Flash Gordon: The Official Story of the Film
- Author: John Walsh
- Language: English
- Genre: Fantasy film
- Publisher: Titan Books
- Publication date: November 27, 2020
- Publication place: United Kingdom
- Media type: Print (hardcover)
- Pages: 192 (first edition, hardcover)
- ISBN: 9781789095067 (first edition, hardcover)

= Flash Gordon: The Official Story of the Film =

2020 non-fiction book by John Walsh

Flash Gordon: The Official Story of the Film is a book by John Walsh published on November 27, 2020. This is a behind the scenes look at the making of the film Flash Gordon from 1980.

==Overview==
The book features new interviews with cast and creative, including stars Sam J. Jones and Brian Blessed and director Mike Hodges, who wrote the foreword, as well as behind-the-scenes photography.

John Walsh, film-maker and author, retrieved about 40 designs for director Nicolas Roeg's unmade version of the film from the British Film Institute archives. In an interview with Dalya Alberge of The Observer, Walsh describes the unseen materials from who attempted the make the film in the late 1970s: "It's public knowledge that Roeg worked on the film’s development. What hasn't been seen is its artwork".

Forbidden Planet TV's Andrew Sumner interviewed Walsh about the task of tracking down the missing images for the book and why it has taken so long for the film to receive its new status as a cult classic.

In an interview with The Book of Man, Walsh described the difficulty of getting this book agreed for publication: "For years my publisher and many others had tried and failed to secure the rights to get a book about the making of the film published. I was warned by a friend who worked in as an attorney in Hollywood that the rights for the project were a hornet's nest.
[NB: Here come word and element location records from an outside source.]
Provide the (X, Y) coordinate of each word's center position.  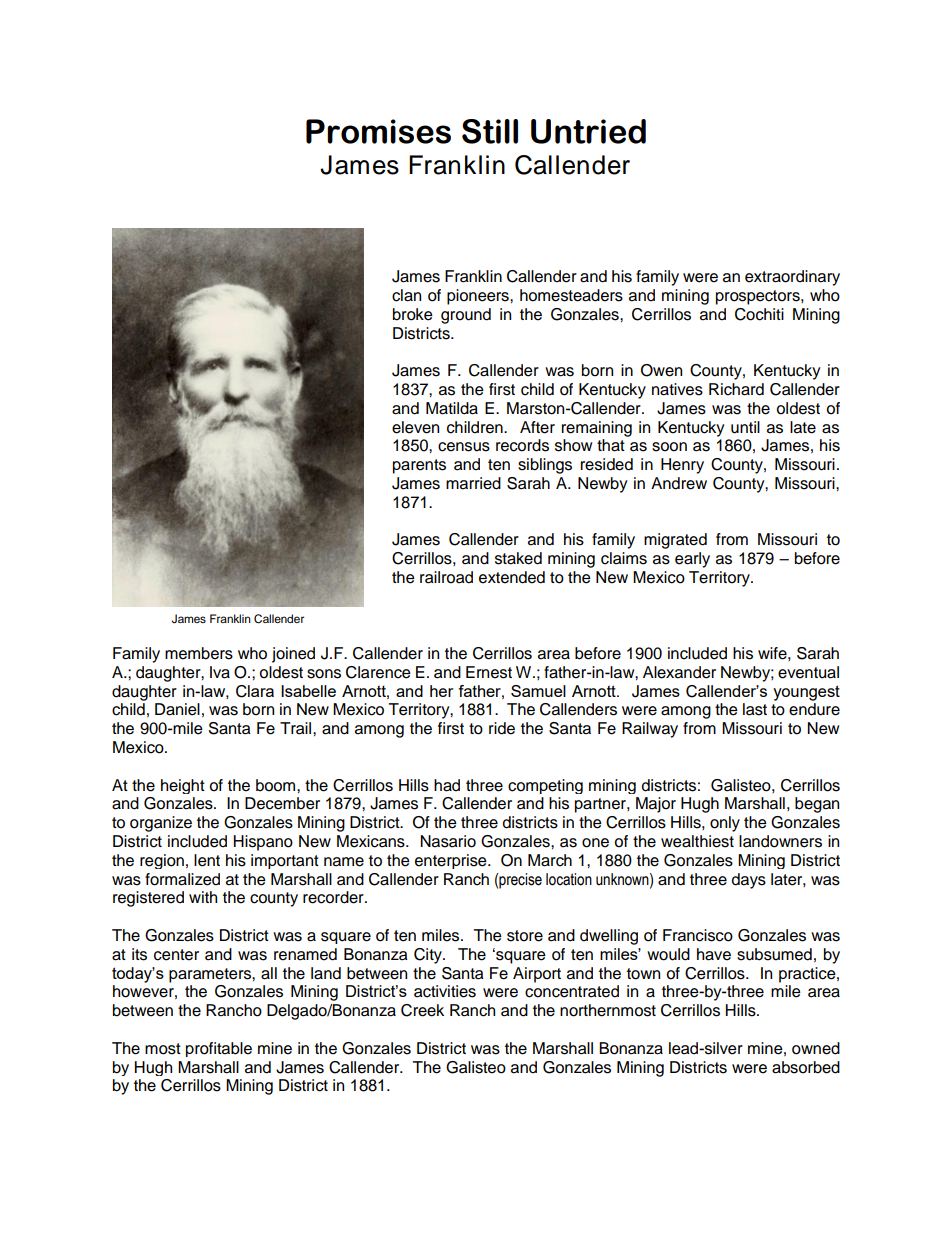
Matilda (452, 408)
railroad (446, 577)
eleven (415, 427)
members (199, 653)
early (692, 560)
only (725, 824)
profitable (219, 1049)
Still (490, 131)
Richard (736, 389)
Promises (378, 131)
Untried (588, 131)
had (447, 785)
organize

For eight months, I worked with the various rights holders and along the way, uncovered another uncomfortable truth. Even if I can secure the rights to pen this making-of book, there are very few images that will help tell the story or convince readers it is worth shelling out £35.00".

==Reception==
Walsh was interviewed by Josh Weiss at Syfy Wire.
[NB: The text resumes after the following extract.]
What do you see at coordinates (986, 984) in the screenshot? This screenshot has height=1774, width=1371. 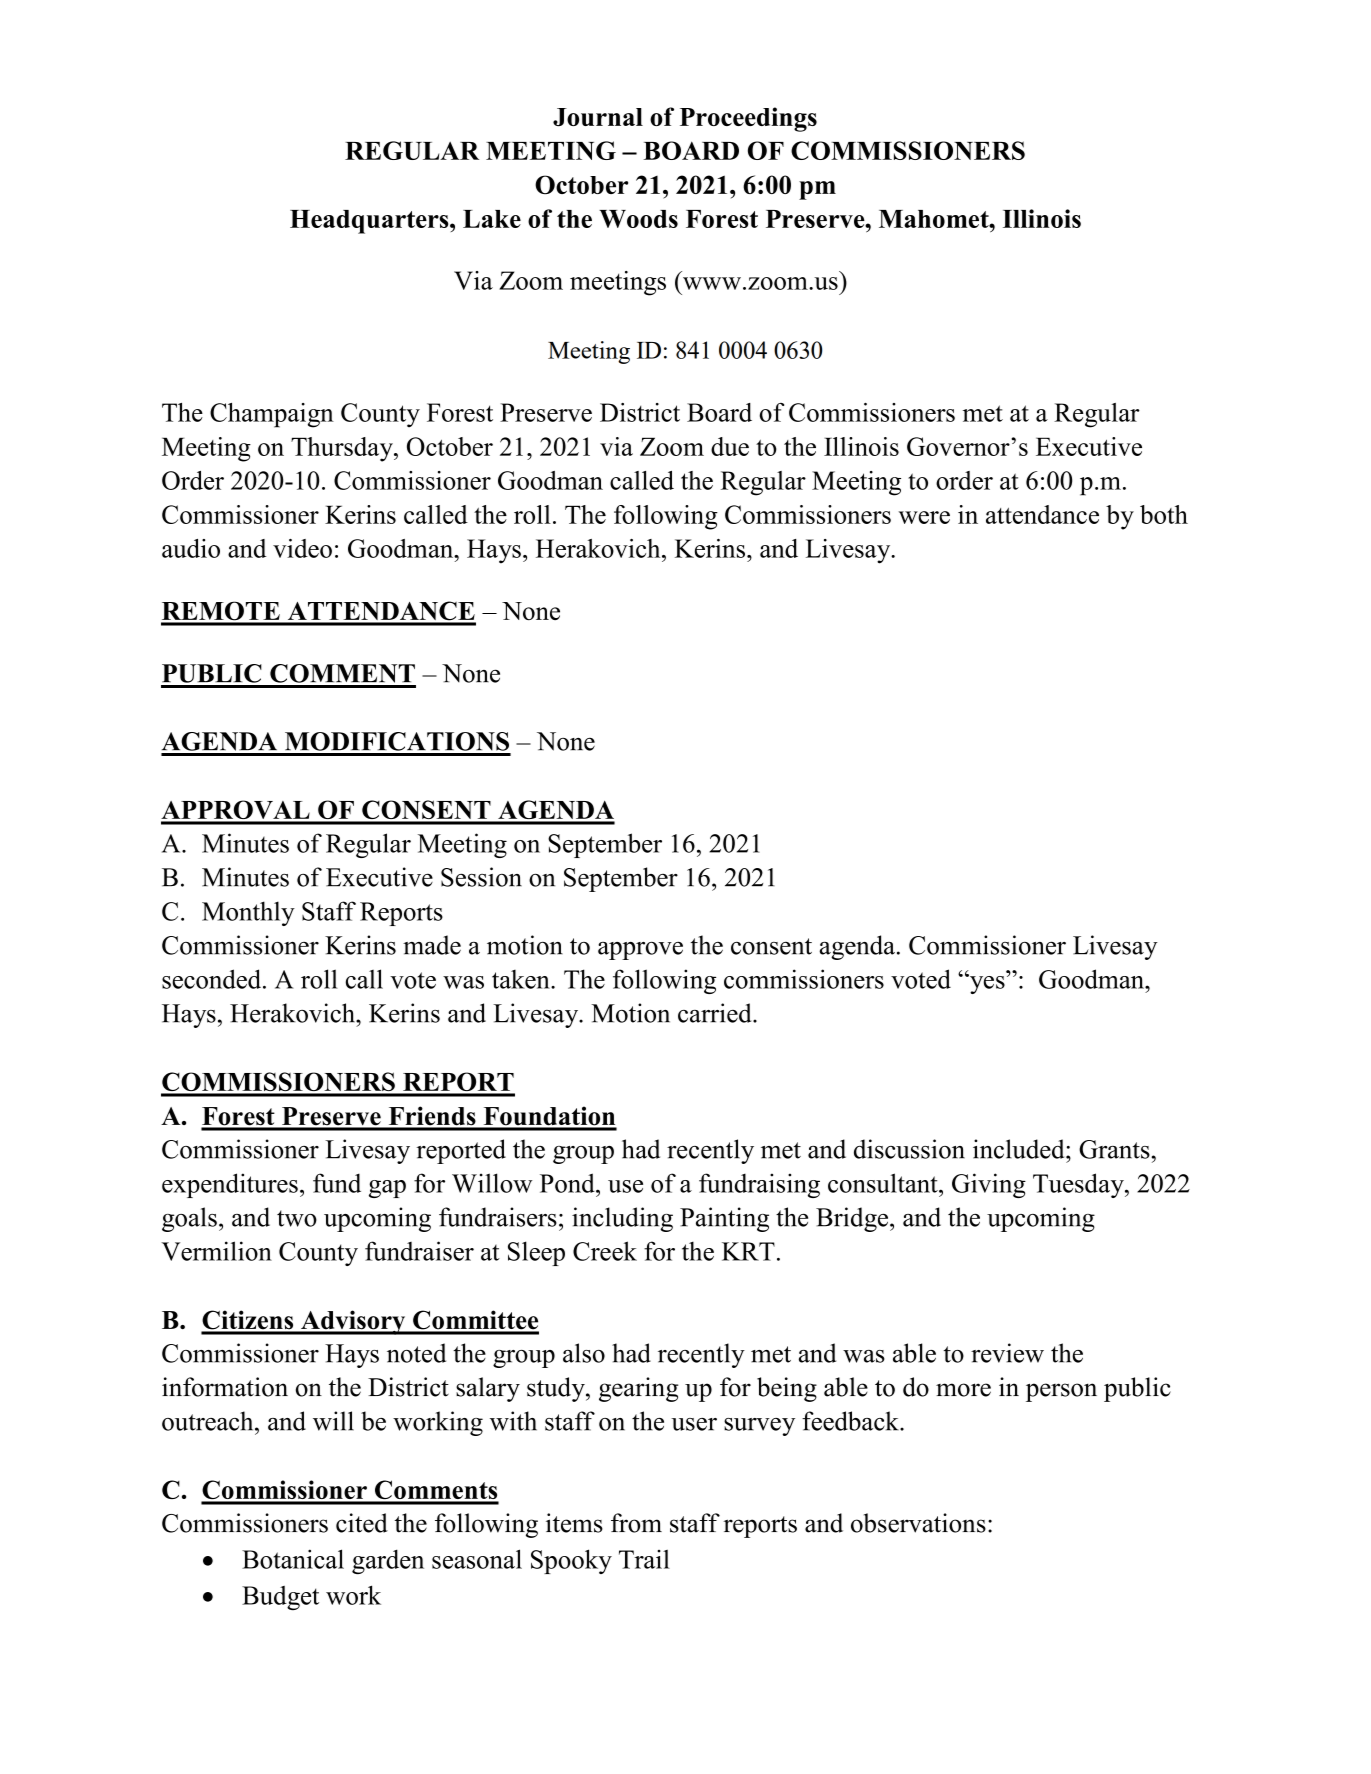 I see `yes` at bounding box center [986, 984].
BBC Online’s Nicholas Barber discussed with Walsh the appeal of the film.

Den of Geek's Kirsten Howard asked Walsh what the most surprising revelation he discovered writing the book: "There were two big moments. The first was when I discovered there had been an entirely different film planned – and we got the artwork, it's in the book. Then, I found out that the film was supposed to have an entirely different ending".

In 2021 the book was nominated as Book for the Year for the Rondo Hatton Classic Horror Awards.